News

Comcast Foes Are Lining Up at FCC

7/28/2005 8:00 PM Eastern

Washington — Who's going to win a headline war, Comcast Corp. or patriotic-sounding The America Channel?

The answer comes out in a few months, after the federal government finishes scrubbing the $17.6 billion takeover of bankrupt Adelphia Communications Corp. by Comcast and Time Warner Inc.

Whenever a big cable merger needs to get through the regulatory gauntlet, marketplace disputes have a way of rising up and becoming matters that, at least to cable critics, must be resolved before the deal can be approved.

OPPONENTS ARRAYED

The Adelphia merger is no different as The America Channel (TAC), DirecTV Inc., EchoStar Communications Corp. and an array of public-interest groups have asked the Federal Communications Commission to apply conditions to the deal. Federal Trade Commission approval is also required.

Florida-based TAC has been bargaining for carriage with Comcast for months, but Comcast has refused to sign a deal. A startup that has yet to launch on any pay TV platform, TAC is promising “family-friendly cable programming that celebrates America, its communities, unsung heroes and ordinary people who accomplish the extraordinary.”

TAC insists that without a Comcast carriage deal, it can't make it in the business. Failure to reach a carriage deal has prompted TAC to hurl all kinds of accusations at Comcast, chief among that the No. 1 MSO, with 21.5 million subscribers, discriminates against independent programmers with novel ideas because those networks represent a threat to Comcast's business model.

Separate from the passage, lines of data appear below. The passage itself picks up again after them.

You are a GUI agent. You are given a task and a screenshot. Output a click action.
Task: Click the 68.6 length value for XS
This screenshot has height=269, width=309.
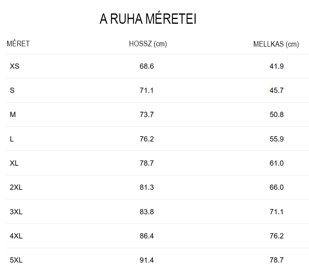147,66
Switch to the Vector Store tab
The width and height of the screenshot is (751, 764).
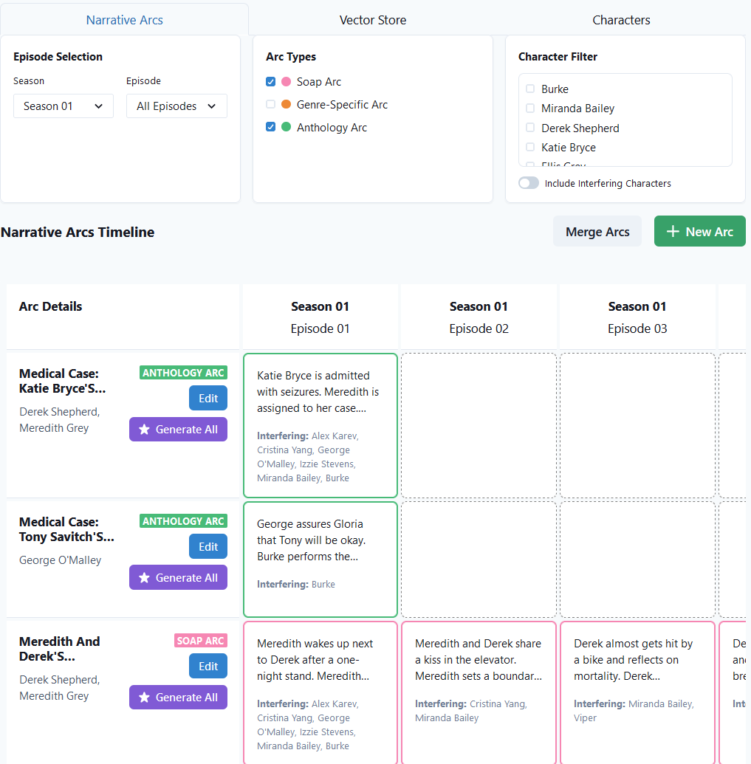tap(372, 20)
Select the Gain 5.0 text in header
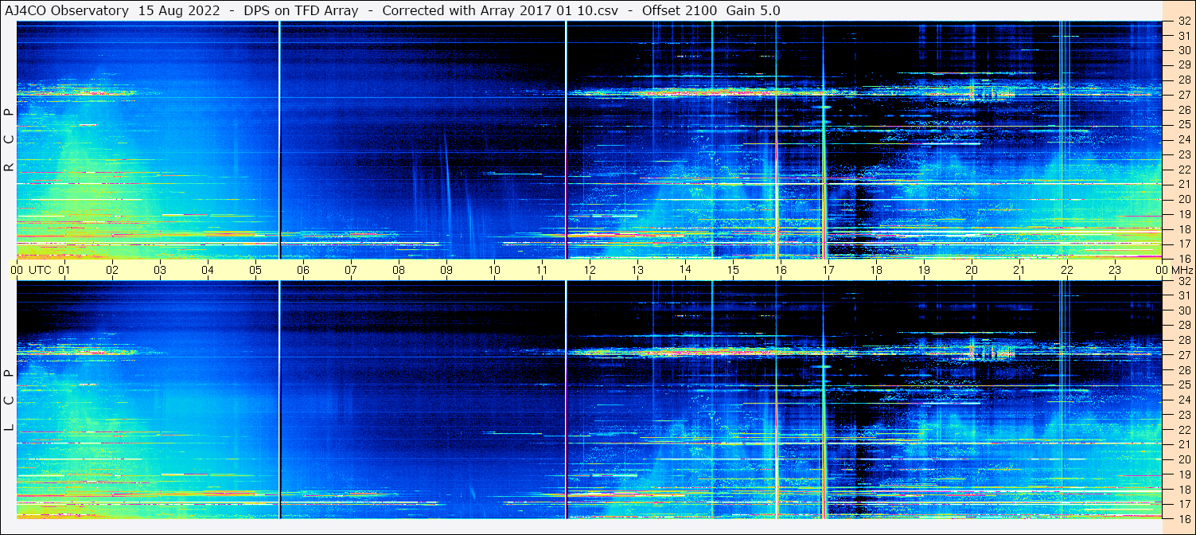This screenshot has width=1196, height=535. (753, 10)
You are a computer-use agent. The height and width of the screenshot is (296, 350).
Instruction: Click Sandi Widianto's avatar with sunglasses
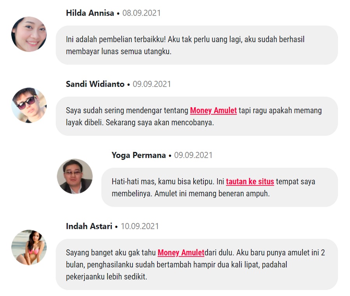[29, 105]
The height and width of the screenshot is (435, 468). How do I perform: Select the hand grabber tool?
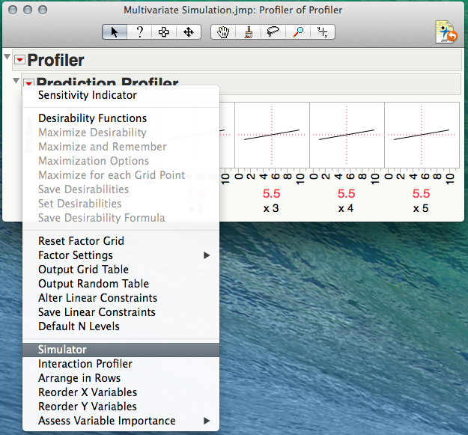[223, 32]
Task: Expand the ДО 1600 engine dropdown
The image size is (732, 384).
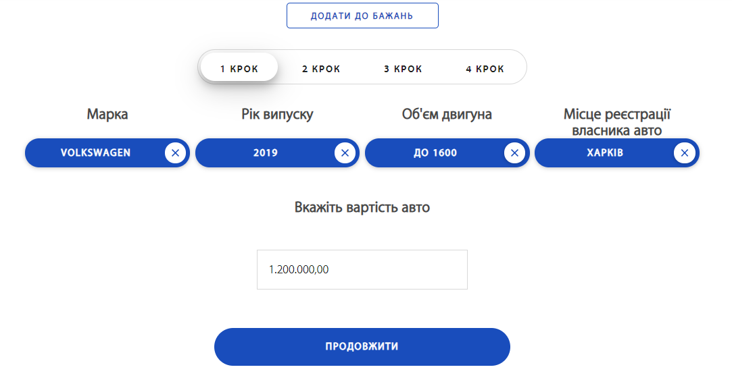Action: click(x=435, y=153)
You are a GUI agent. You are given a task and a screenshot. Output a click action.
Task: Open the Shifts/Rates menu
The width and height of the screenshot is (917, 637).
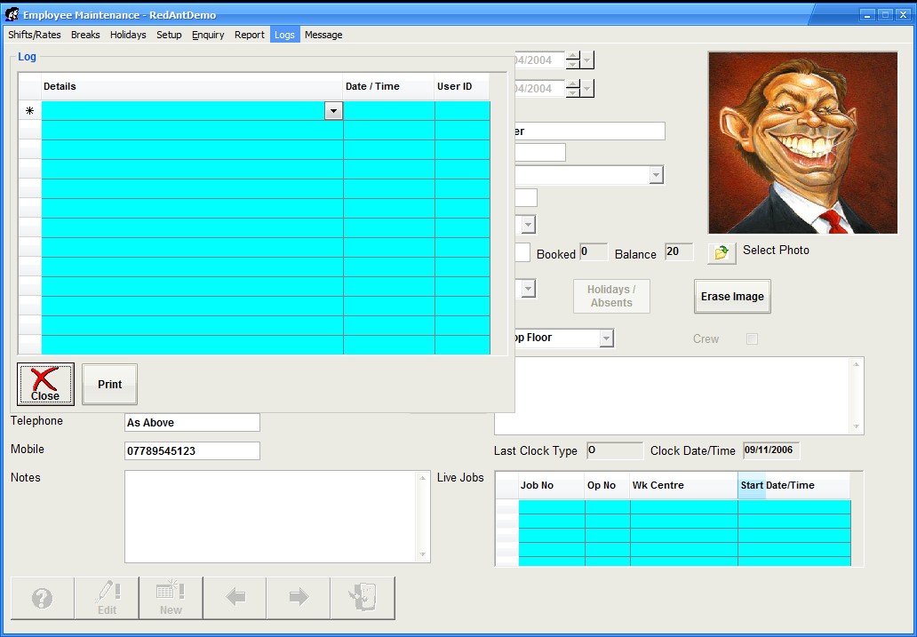point(35,35)
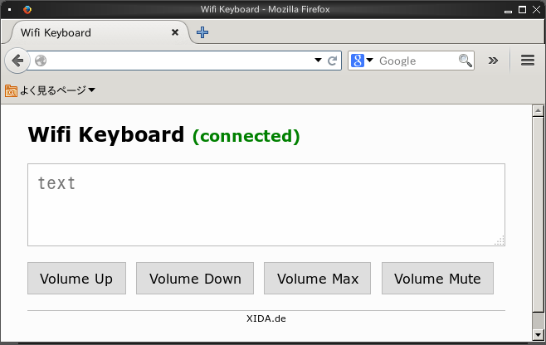
Task: Click into the text input area
Action: point(266,205)
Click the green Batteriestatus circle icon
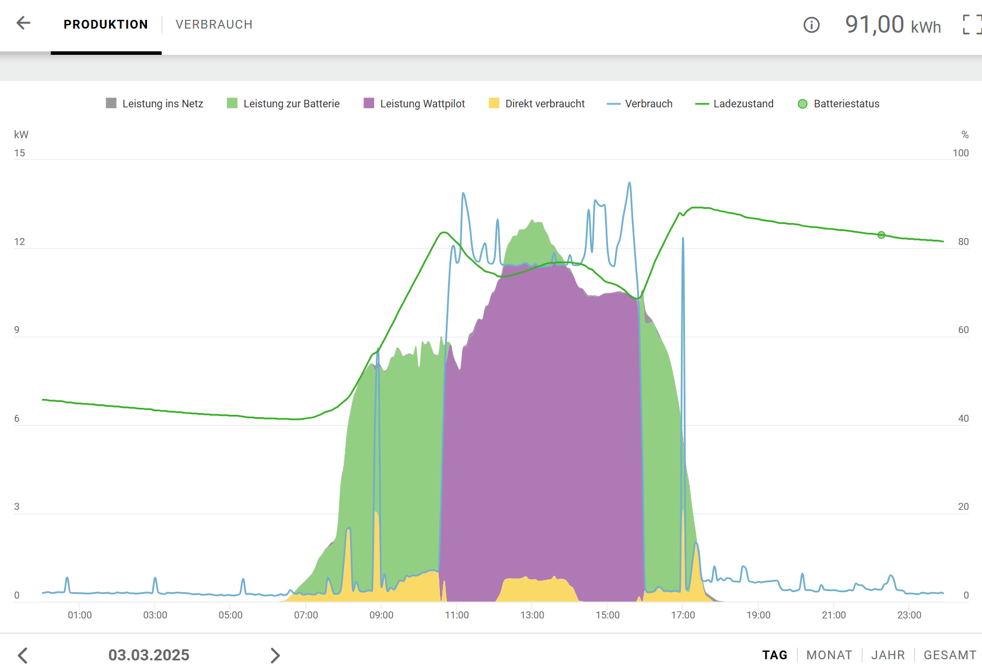The height and width of the screenshot is (668, 982). [x=802, y=104]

In a July 21 letter to TAC, Comcast senior vice president and general counsel Arthur Block said claims of discrimination were bogus and Comcast was prepared to defend itself at the FCC.

“Today, there are about 70 million [pay TV] households that Comcast does not serve. Surely, you cannot blame Comcast for the America Channel's inability to obtain carriage on the [pay TV providers] that serve those households!” Block wrote to TAC legal advisor Kathleen M.H. Wallman, a top lawyer in the Clinton White House.

This week, TAC is planning to file documents with the FCC intended to show that Comcast has a pattern and practice of providing carriage terms and conditions to affiliated networks that are seldom doled out to independent programmers. TAC is expected to say that Comcast affiliates not only get carriage commitments but also land spots on widely penetrated analog tiers.

Comcast was expecting that the merger would involve a public relations hiccup or two. In a statement, the company did not issue a point-by-point rebuttal to TAC.

“Consumers will benefit from these transactions because they accelerate the deployment of advanced broadband services such as video on demand, high-speed Internet and voice services. Enhancing our market position will further our ability to provide high-quality customer service, introduce technological innovations and increase competition for voice services,” a Comcast spokesman said.

Meanwhile, DirecTV is demanding guaranteed access to regional sports networks to ensure that Comcast and Time Warner can't obtain exclusive rights.

The satellite-TV provider said Comcast and Time Warner plan to build massive clusters designed to give the MSOs the leverage to control the distribution of regional sports nets.

In that context, DirecTV said the FCC should bar Comcast from withholding Comcast SportsNet in Philadelphia. DirecTV also called for creation an arbitration process when talks over sports channels break down.

NEWS-LIKE TERMS

DirecTV noted that the cable merger conditions it is supporting are similar to the conditions the FCC imposed on News Corp.'s takeover of DirecTV in late 2003.

The public-interest groups demanded several conditions from the FCC if the merger were not denied, including application of federal program-access rules to cable video-on-demand content and a requirement that the MSOs provide consumers with multiple Internet-access providers or adhere to network-neutrality rules with regard to Internet-content providers.

Media Access Project, a public-interest law firm, filed on behalf of the groups. MAP's clients are: Free Press, Center for Creative Voices in Media, Office of Communication of the United Church of Christ Inc., U.S. Public Interest Research Group, Center for Digital Democracy, CCTV, Center for Media & Democracy, Media Alliance, National Hispanic Media Coalition, The Benton Foundation and Reclaim the Media.